Current cooling measures implemented by government of Malaysia inclusive of state, bank negara and federal:
a) Removal of DIBS
b) Foreigner restrictions increased from 500k to 1 million which was enhanced by breaking to 3 zones in KV
respectively for residential & commercial (in short hot areas in Klang valley had raised the bar to 2 million above)

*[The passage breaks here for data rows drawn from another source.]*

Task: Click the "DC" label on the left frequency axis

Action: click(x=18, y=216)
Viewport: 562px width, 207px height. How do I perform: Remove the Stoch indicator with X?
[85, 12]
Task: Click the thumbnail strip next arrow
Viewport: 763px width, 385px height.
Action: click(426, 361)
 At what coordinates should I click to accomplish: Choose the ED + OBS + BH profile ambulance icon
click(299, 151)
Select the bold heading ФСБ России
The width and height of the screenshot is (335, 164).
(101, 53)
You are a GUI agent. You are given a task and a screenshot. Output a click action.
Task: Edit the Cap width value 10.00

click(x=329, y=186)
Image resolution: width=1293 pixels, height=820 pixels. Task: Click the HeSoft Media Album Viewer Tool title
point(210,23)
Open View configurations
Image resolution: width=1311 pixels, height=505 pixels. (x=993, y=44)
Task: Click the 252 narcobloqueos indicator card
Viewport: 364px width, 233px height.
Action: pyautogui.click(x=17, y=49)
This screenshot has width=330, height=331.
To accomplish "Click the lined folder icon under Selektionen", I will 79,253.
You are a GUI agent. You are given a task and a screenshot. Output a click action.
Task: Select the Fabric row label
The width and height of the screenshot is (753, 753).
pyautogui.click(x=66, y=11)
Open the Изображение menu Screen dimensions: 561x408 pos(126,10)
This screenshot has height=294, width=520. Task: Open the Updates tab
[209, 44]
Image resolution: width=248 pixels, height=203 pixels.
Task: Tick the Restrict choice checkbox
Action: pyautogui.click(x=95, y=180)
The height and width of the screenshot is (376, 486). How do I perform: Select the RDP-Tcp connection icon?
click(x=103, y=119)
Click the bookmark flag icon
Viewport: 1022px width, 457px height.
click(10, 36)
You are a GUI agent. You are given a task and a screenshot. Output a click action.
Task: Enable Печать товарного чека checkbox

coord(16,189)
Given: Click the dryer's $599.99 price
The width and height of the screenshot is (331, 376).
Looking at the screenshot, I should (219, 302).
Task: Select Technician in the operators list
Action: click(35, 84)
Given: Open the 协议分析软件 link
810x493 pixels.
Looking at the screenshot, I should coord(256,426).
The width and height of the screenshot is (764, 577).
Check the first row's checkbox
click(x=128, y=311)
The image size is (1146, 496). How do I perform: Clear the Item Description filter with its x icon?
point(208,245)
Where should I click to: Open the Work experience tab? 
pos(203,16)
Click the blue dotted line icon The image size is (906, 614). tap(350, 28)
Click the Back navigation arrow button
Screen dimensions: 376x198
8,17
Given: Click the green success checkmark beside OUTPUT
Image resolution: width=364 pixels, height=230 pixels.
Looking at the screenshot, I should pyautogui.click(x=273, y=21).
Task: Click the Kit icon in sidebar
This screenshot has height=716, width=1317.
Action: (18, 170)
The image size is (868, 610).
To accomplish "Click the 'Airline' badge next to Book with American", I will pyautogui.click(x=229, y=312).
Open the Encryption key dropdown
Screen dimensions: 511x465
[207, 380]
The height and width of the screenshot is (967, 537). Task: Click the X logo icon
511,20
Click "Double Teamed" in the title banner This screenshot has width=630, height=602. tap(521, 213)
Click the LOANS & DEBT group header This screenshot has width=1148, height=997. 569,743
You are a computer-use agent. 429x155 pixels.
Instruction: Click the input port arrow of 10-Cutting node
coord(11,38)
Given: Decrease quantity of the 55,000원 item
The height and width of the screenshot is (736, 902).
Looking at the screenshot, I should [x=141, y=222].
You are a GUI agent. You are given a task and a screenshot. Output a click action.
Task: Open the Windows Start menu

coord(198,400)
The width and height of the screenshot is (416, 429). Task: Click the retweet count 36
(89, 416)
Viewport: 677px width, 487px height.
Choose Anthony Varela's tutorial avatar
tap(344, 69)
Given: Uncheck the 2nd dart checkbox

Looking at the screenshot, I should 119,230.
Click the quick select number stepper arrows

c) RPGT (disposal of property within 5 years) in force 2014 are now chargeable tax:
1-3 year= 30%
4 year= 20 %
5 year= 15%
d) DSR (debt to service ratio) in force on August 2013
loans approved are based on 70% max from your nett salary
e) Maximum loans tenure up to 35 years or max 70 years
f) Government intervention in building affordable houses
g) 3rd and above house maximum loans of 70% from financial institutions
h) etc
Current price range : mostly sub sales are priced between 300k to 800k
: mostly new launches are priced between 400k to 1 million
Current rental price range./most optimum demanded rentals : between 1.2k to 2k
most new launches rental yields will score negative rental yields especially 500k category or 300k above properties above
***
for newbie/first time corner to own a house:
a)due to the current price of new launch are withing 400k to 1 million,new launches tend to have package and minimum down payments as possible to facilitate buyers to own a property
b) as for sub sales groups, due to the properties within the region of 300k to 800k, buyers now need to provide the following:
i) down payments (around 30k to 80k, depending on range)
ii) legal fees for Sales & purchase agreement ( around RM2.25k to RM6.5K)
iii) legal fees for loan agreement (same around RM2.25k to RM6.5K )
iv) stamp duty for Sales & purchase agreement (RM5K to RM18K)
v) stamp duty for loan agreement (RM1.5K to RM 4K)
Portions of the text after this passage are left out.